Ahh, good thinking Byzanti, that does happen often to me as well.

What I mentioned about was never meant to infer "auto-marking wrong", however - I just thought it would be cool to have a second "wrong" button for the definition, or the entire word, as opposed to only being able to mark individual characters as being "wrong", since in some cases I can write all of the characters to a word, say 五彩繽紛, but I might not have been able to recall that actual chengyu from the definition. Basically I'm trying to combine all of the tests into one question format. (Actually I like to use Chinese definitions where possible for that extra layer of understanding.)

Cheryl   March 17th, 2010 9:42a.m.

I have really enjoyed the extra practice/challenge that the hidden pinyin gives, but like some others have found that the commonality in definitions means that I often have to guess which word it is referring to. Even if the revealing of the pinyin for the first character would help prompt that, I don't feel I personally would benefit hugely from separately revealing the characters. If I am learning that word, I am learning it as a whole. I either do or do not know it as a unit.
Of course, for those who are concerned about their statistics, I'm not sure what effect that has. Ultimately, I think that all of us are trying to learn Chinese well and so we know whether we know it or not. When I honestly use the buttons and grade it, I think it all works nicely for my learning.

sarac   March 17th, 2010 9:58a.m.

I'm with those of you that think seeing the pinyin is necessary at times for disambiguating the many shared-meaning words. All at once is fine with me because I still can test myself and I generally know it as a phrase/word or not at all.

As for the grading, drvelocity asks:
"As it stands right now, if I know how to write a word but wasn't able to think of the word from the definition, I just have to find a character to intentionally mark as incorrect to reflect that mistake. Anyone else do that?"
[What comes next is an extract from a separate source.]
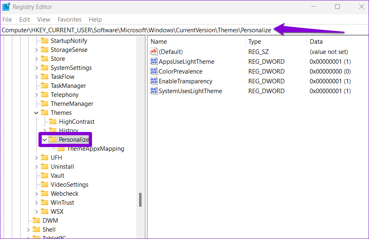Click the DWORD icon beside SystemUsesLightTheme
The image size is (369, 239).
pos(154,91)
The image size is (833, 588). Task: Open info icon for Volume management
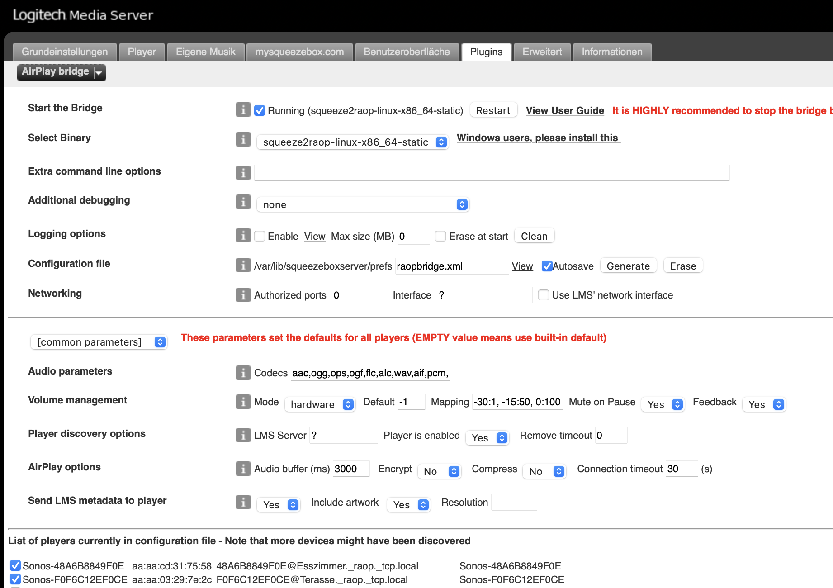(243, 402)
I believe there are grades for individual characters as well as a word/phrase grade. Those individual ones are controlled after writing a character and, nmost easily, modified inside the writing window (click right/wrong or use the grading buttons) - I use those to reflect whether I am able to actually write the things. However, there is also a word/phrase grade displayed to the right of the characters shown ouside the flash window after the writing is complete. That's what I modify to reflect whether I knew the word/phrase based on the definition as opposed to knowing how to write the character components.

jww1066   March 17th, 2010 10:15a.m.

It definitely can't mark it wrong if the user shows the pinyin, there are too many ambiguous definitions. In my vocabulary, for example, I have two words for "orange", 橙子 and 橘子. Unless we change the definitions so they're unique (maybe the second one should be "tangerine") you need the pinyin to decide which one to write.

James

drvelocity   March 17th, 2010 5:42p.m.

To be clear, let me reiterate that I'm not suggesting that anything gets marked wrong automatically when showing the pinyin, obviously that would be extremely confusing.

Wow, Sarac I believe you found exactly what I wanted - thanks!! I had no idea you could toggle that, great!

nick   March 17th, 2010 6:12p.m.

As mentioned, I am planning on bubblizing each of the syllables separately. I think I will try it without a show-all button at first to see if we really need one of those. And as pointed out, marking wrong on showing of pinyin won't work because of ambiguities.

I've got a bunch of other things before I fix it up, but it'll come. Thanks for the patience.

jww1066   April 1st, 2010 7:28a.m.

@nick - works great, thanks!

Byzanti   April 1st, 2010 7:33a.m.

I'm also a big fan of the last bubble revealing the lot :).

nick   April 1st, 2010 9:40a.m.

You know it! The one thing I haven't accounted for is keeping the extra bubbles open where you reveal everything. So if you reveal all three bubbles on the first character, then on the second character the last two bubbles will come back. I'm hoping to get away without logic for that.